- Records:
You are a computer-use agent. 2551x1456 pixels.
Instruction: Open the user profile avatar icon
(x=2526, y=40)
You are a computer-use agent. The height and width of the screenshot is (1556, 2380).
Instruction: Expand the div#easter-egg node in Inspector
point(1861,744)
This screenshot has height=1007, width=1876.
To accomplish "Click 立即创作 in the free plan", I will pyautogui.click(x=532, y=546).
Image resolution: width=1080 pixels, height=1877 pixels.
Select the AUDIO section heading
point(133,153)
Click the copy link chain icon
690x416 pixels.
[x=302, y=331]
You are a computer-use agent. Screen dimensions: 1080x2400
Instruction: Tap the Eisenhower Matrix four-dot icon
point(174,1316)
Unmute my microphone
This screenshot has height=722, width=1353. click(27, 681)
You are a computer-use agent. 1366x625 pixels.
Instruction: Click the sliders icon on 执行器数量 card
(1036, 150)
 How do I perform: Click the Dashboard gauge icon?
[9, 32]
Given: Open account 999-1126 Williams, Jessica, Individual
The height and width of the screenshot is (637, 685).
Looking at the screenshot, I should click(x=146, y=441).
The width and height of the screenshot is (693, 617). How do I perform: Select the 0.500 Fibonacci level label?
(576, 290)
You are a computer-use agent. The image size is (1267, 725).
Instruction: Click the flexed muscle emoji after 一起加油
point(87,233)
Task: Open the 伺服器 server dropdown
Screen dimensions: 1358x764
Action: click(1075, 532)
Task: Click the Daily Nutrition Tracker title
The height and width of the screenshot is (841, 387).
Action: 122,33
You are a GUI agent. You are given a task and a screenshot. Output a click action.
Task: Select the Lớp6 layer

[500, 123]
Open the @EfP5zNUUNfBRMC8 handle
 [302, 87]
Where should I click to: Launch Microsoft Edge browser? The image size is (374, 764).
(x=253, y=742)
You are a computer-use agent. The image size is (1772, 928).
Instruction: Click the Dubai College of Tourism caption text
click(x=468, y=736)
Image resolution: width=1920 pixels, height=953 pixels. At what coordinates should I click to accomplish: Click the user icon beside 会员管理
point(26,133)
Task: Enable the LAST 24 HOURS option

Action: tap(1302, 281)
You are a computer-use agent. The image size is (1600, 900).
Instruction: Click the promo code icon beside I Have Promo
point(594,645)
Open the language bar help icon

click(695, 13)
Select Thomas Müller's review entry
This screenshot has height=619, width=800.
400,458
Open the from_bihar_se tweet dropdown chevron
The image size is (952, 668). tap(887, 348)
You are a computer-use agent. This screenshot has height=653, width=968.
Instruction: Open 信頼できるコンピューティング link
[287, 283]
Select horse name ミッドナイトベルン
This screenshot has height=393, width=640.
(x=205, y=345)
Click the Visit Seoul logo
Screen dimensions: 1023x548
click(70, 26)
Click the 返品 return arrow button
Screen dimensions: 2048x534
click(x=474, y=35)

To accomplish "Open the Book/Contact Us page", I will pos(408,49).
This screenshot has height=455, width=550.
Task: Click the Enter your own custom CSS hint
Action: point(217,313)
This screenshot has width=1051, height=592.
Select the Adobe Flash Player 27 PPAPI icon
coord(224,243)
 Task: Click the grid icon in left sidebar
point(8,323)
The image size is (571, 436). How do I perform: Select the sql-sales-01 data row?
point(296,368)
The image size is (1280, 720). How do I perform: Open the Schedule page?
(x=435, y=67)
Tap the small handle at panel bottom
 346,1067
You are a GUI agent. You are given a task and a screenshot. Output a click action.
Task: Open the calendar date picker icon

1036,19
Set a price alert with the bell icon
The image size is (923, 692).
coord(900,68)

- Exercise goal:
Update the records by changing every "computer-use agent" to "desktop agent", and write them out again with nothing else altered.

- Response to the exercise:
You are a desktop agent. 2551x1456 pixels.
Instruction: Open the user profile avatar icon
(x=2526, y=40)
You are a desktop agent. The height and width of the screenshot is (1556, 2380).
Instruction: Expand the div#easter-egg node in Inspector
point(1861,744)
This screenshot has height=1007, width=1876.
To accomplish "Click 立即创作 in the free plan", I will pyautogui.click(x=532, y=546).
Image resolution: width=1080 pixels, height=1877 pixels.
Select the AUDIO section heading
point(133,153)
Click the copy link chain icon
690x416 pixels.
[x=302, y=331]
You are a desktop agent. Screen dimensions: 1080x2400
Instruction: Tap the Eisenhower Matrix four-dot icon
point(174,1316)
Unmute my microphone
This screenshot has height=722, width=1353. click(27, 681)
You are a desktop agent. 1366x625 pixels.
Instruction: Click the sliders icon on 执行器数量 card
(1036, 150)
 How do I perform: Click the Dashboard gauge icon?
[9, 32]
Given: Open account 999-1126 Williams, Jessica, Individual
The height and width of the screenshot is (637, 685).
Looking at the screenshot, I should click(x=146, y=441).
The width and height of the screenshot is (693, 617). How do I perform: Select the 0.500 Fibonacci level label?
(576, 290)
You are a desktop agent. The image size is (1267, 725).
Instruction: Click the flexed muscle emoji after 一起加油
point(87,233)
Task: Open the 伺服器 server dropdown
Screen dimensions: 1358x764
Action: click(1075, 532)
Task: Click the Daily Nutrition Tracker title
The height and width of the screenshot is (841, 387).
Action: 122,33
You are a GUI agent. You are given a task and a screenshot. Output a click action.
Task: Select the Lớp6 layer

[500, 123]
Open the @EfP5zNUUNfBRMC8 handle
 [302, 87]
Where should I click to: Launch Microsoft Edge browser? The image size is (374, 764).
(x=253, y=742)
You are a desktop agent. The image size is (1772, 928).
Instruction: Click the Dubai College of Tourism caption text
click(x=468, y=736)
Image resolution: width=1920 pixels, height=953 pixels. At what coordinates should I click to accomplish: Click the user icon beside 会员管理
point(26,133)
Task: Enable the LAST 24 HOURS option

Action: tap(1302, 281)
You are a desktop agent. The image size is (1600, 900).
Instruction: Click the promo code icon beside I Have Promo
point(594,645)
Open the language bar help icon

click(695, 13)
Select Thomas Müller's review entry
This screenshot has height=619, width=800.
400,458
Open the from_bihar_se tweet dropdown chevron
The image size is (952, 668). tap(887, 348)
You are a desktop agent. This screenshot has height=653, width=968.
Instruction: Open 信頼できるコンピューティング link
[287, 283]
Select horse name ミッドナイトベルン
This screenshot has height=393, width=640.
(x=205, y=345)
Click the Visit Seoul logo
Screen dimensions: 1023x548
click(70, 26)
Click the 返品 return arrow button
Screen dimensions: 2048x534
click(x=474, y=35)

To accomplish "Open the Book/Contact Us page", I will pos(408,49).
This screenshot has height=455, width=550.
Task: Click the Enter your own custom CSS hint
Action: point(217,313)
This screenshot has width=1051, height=592.
Select the Adobe Flash Player 27 PPAPI icon
coord(224,243)
 Task: Click the grid icon in left sidebar
point(8,323)
The image size is (571, 436). How do I perform: Select the sql-sales-01 data row?
point(296,368)
The image size is (1280, 720). How do I perform: Open the Schedule page?
(x=435, y=67)
Tap the small handle at panel bottom
 346,1067
You are a GUI agent. You are given a task and a screenshot. Output a click action.
Task: Open the calendar date picker icon

1036,19
Set a price alert with the bell icon
The image size is (923, 692).
coord(900,68)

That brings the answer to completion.